How Do Crypto Exchanges Want to Protect Users from Errors?

Users who may have a low level of technical understanding and are inexperienced are particularly at risk. For these cases, crypto exchanges use two-factor authentication, commonly abbreviated as 2FA.

This system has long been standard within the industry. In addition, whitelisting serves security. For example, IP addresses that the user does not normally use are excluded from accessing the exchange account.

The same applies to withdrawal addresses. These usually have to be entered and approved several days in advance.

Does Proof of Reserves Make Crypto Exchanges Safer?

After the FTX crash, crypto exchanges are losing an immense amount of trust. After months of the bear market, the crypto market even falls to its 2022 low. Binance founder CZ wants to restore the reputation of the marketplaces and demands Proof of Reserves.

All crypto exchanges should use proof-of-reserves. Banks operate with incomplete reserves. Crypto exchanges should not do that. Binance will soon start using proof-of-reserves. Full transparency.

The term refers to the disclosure of liquidity. Crypto exchanges should voluntarily disclose which funds they hold in what way. Binance took a first, but so far incomplete step. A publication only shows the reserves of six cryptocurrencies, but Binance lists 386 projects. (As of November 15, 2022)

Nevertheless, various crypto exchanges are following the call. Other companies, such as Kraken, had already provided regular transparency reports, but these are only accessible to registered users.

The aim of Proof of Reserves is to make it comprehensible for customers whether the acquired cryptocurrencies are even available for withdrawal. FTX indirectly provoked this demand by trading with customer funds. A wave of withdrawals caused the company to become insolvent because the promised investments were not available at all.

Proof of Reserves therefore offers the chance for safer use. Companies that embezzle customer funds would then be exposed at an early stage. Damage from a huge collapse would be avoided. In order for the security to be comprehensible, crypto exchanges must disclose not only their reserves but also their liabilities. After CoinMarketCap introduces the Proof of Reserves function, the disclosure of liabilities is still missing.

In this way, customers can estimate whether the crypto exchange holds any cryptocurrencies at all, but it is not clear whether the reserves are actually available in sufficient quantities.

How should the Reserve of a Crypto Exchange be Valued?

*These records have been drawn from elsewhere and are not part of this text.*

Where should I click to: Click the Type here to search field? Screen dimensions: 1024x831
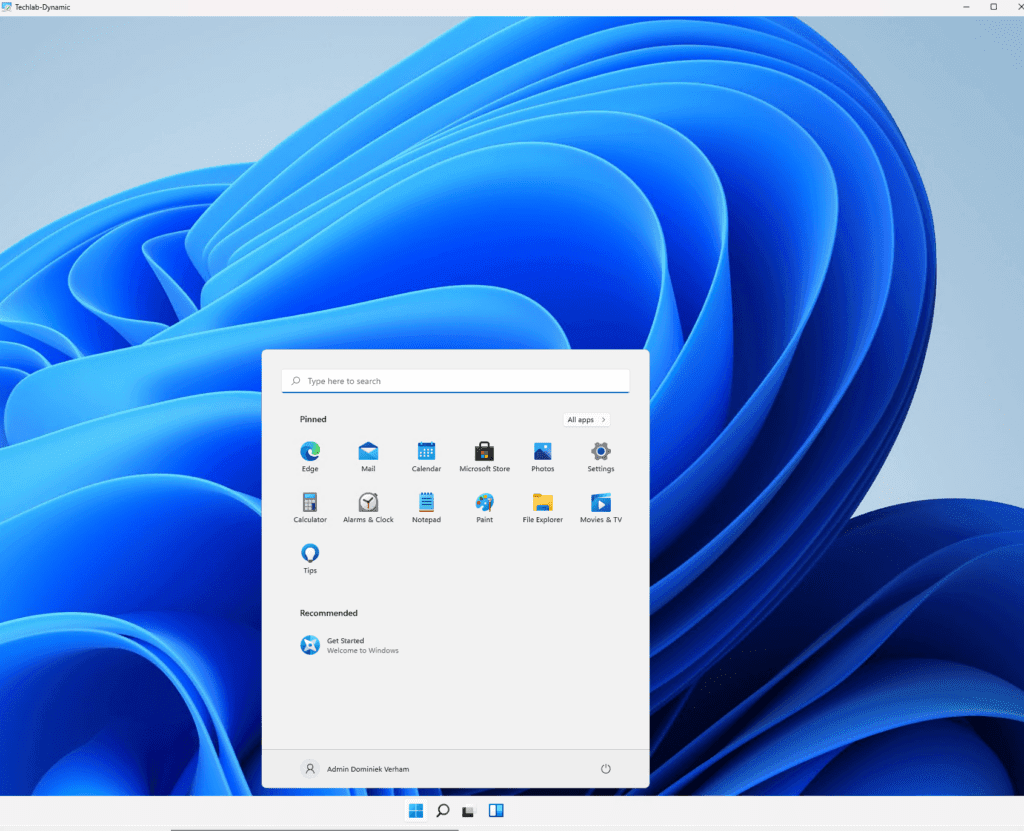click(455, 381)
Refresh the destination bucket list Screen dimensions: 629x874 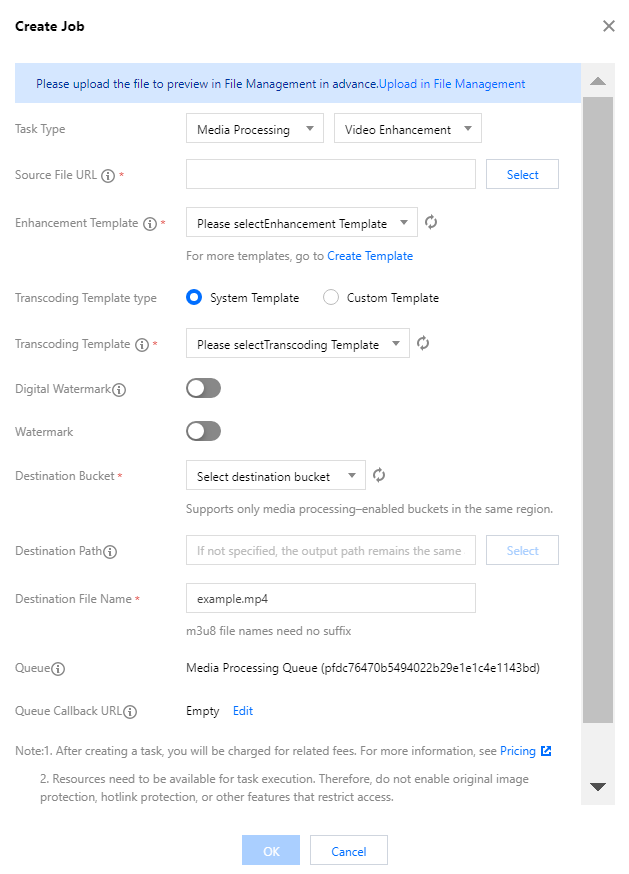pyautogui.click(x=379, y=476)
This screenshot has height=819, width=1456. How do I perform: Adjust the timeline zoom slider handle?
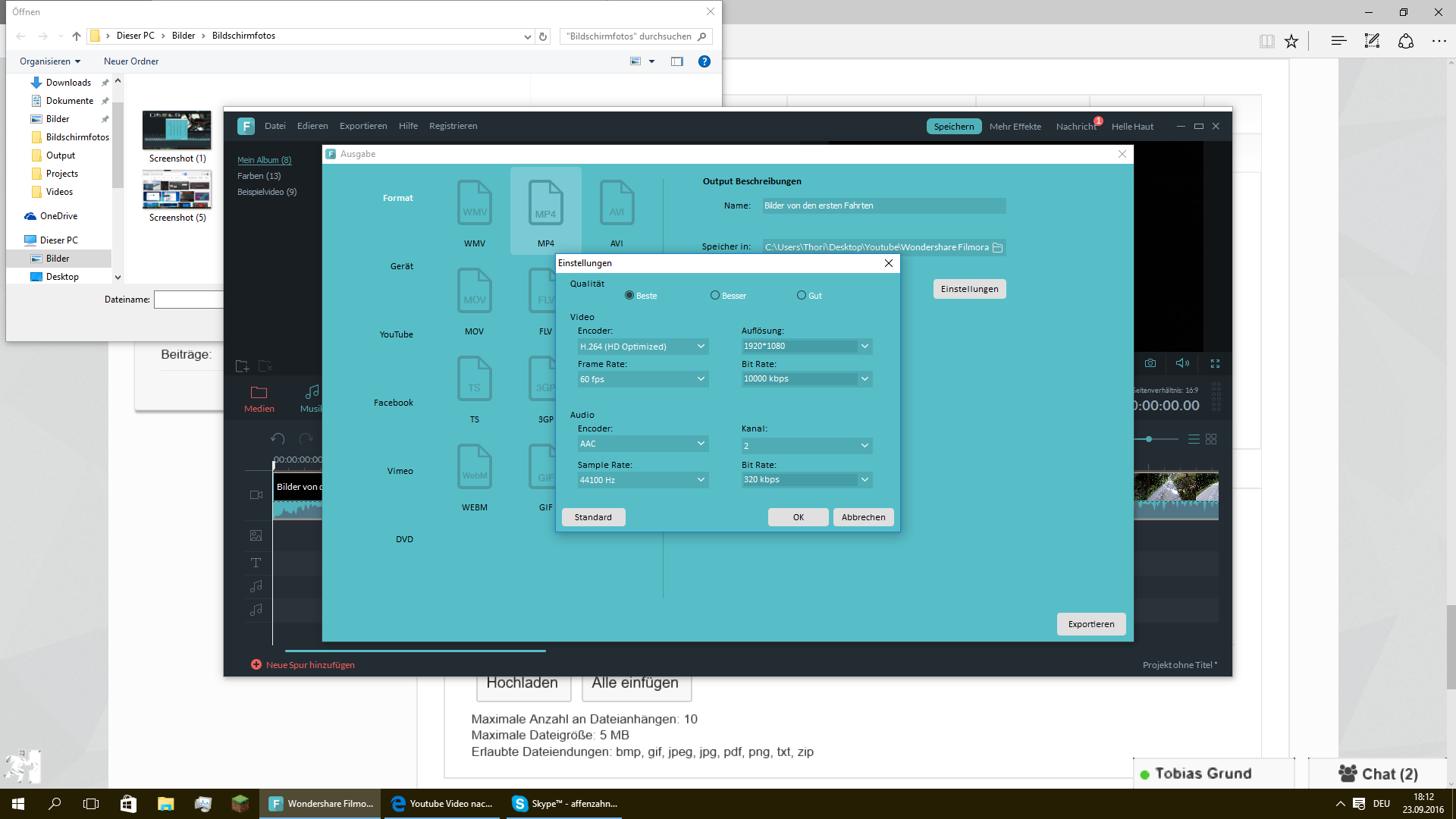[x=1149, y=439]
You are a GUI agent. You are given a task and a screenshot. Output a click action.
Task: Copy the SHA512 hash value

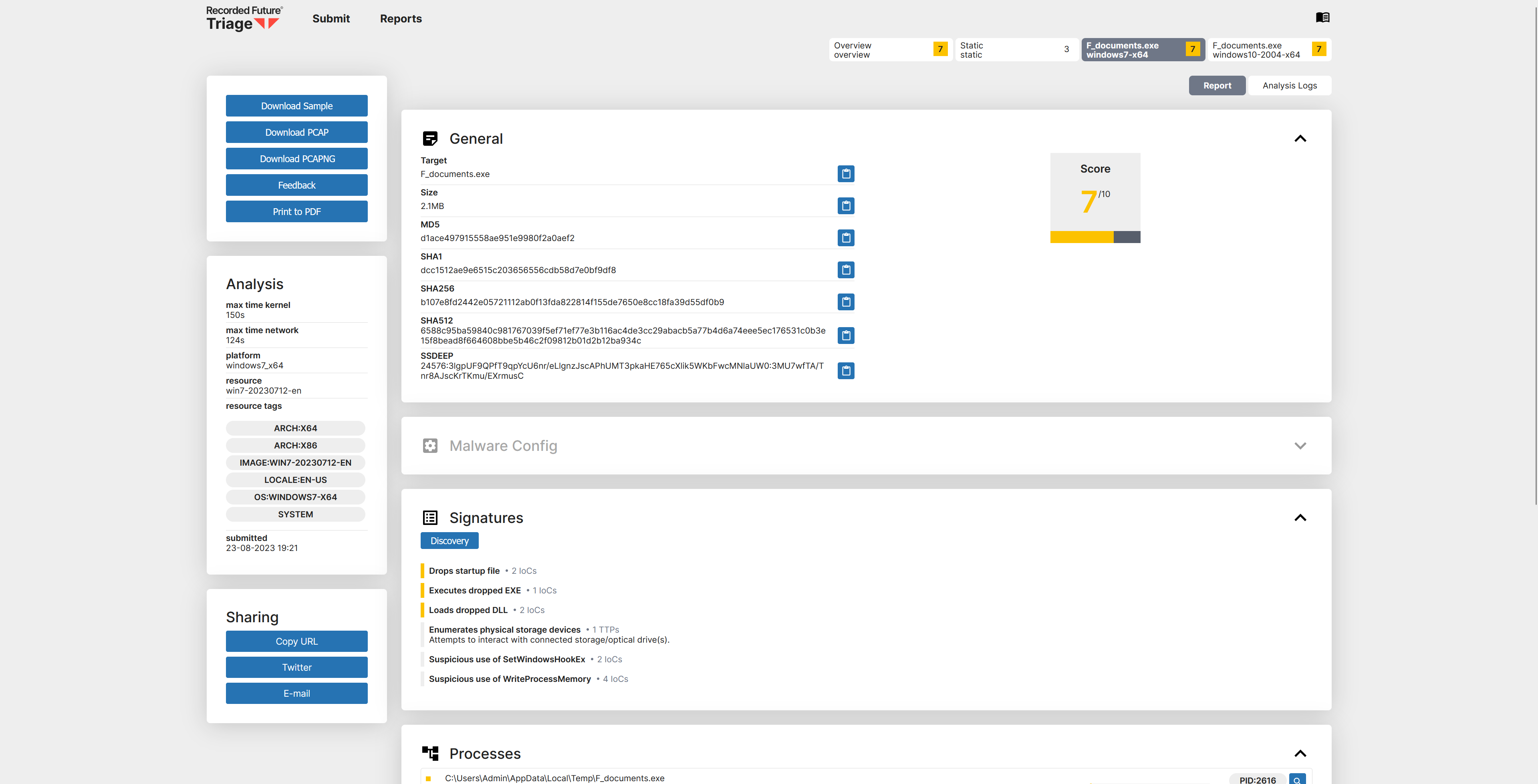pyautogui.click(x=845, y=335)
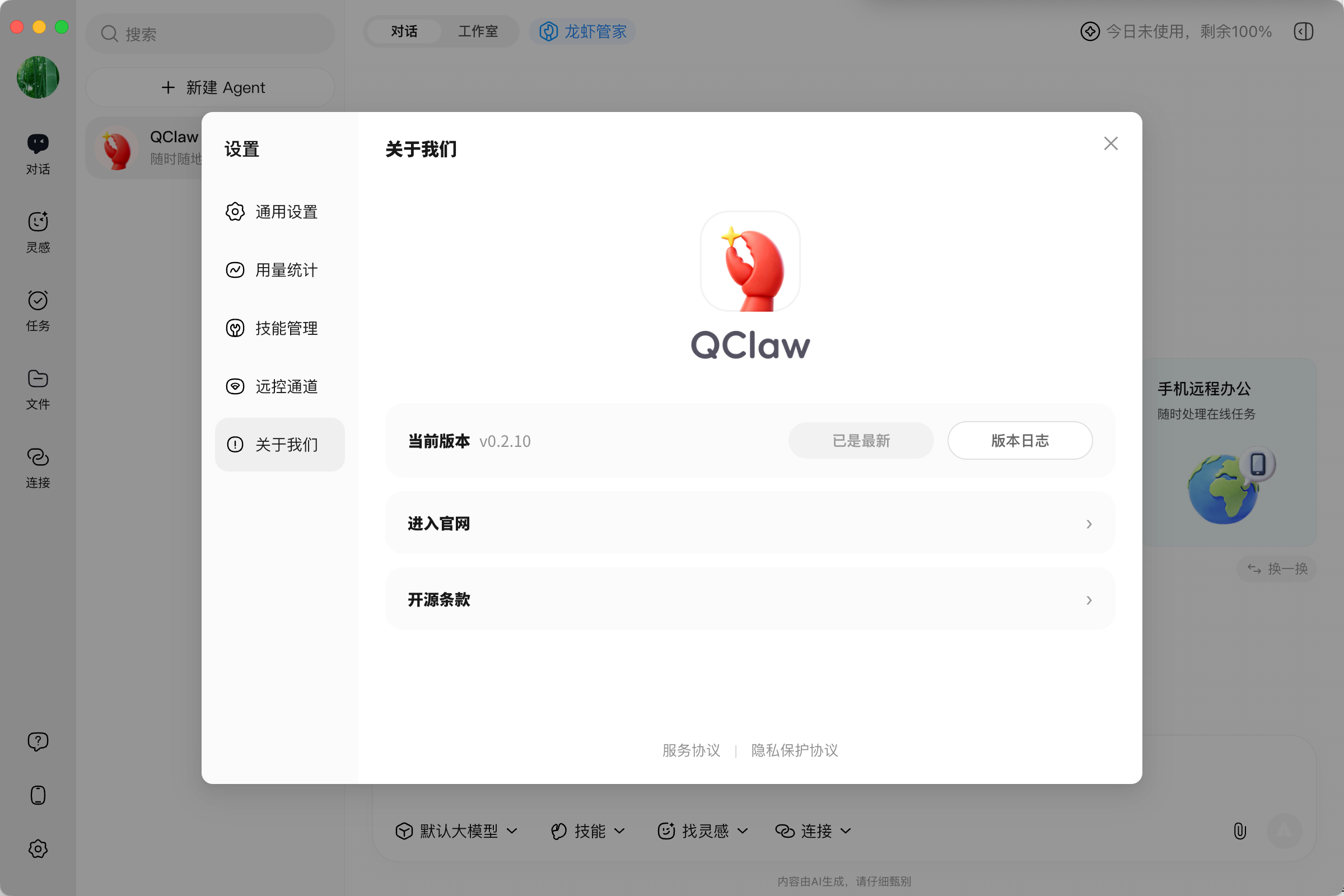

On November 11, 2022, the crypto exchange Crypto.com shares its reserves and thus provokes some criticism. Users criticize: The exchange holds too much Shiba Inu (SHIB) and thus an ERC-20 token that is not trustworthy.

However, this criticism is unjustified. Because: A crypto exchange only has to hold the coins that its customers acquired. The platform does not decide which cryptocurrencies to hold.

The only important thing is: The acquired cryptos must be available in the exact number and in the original form.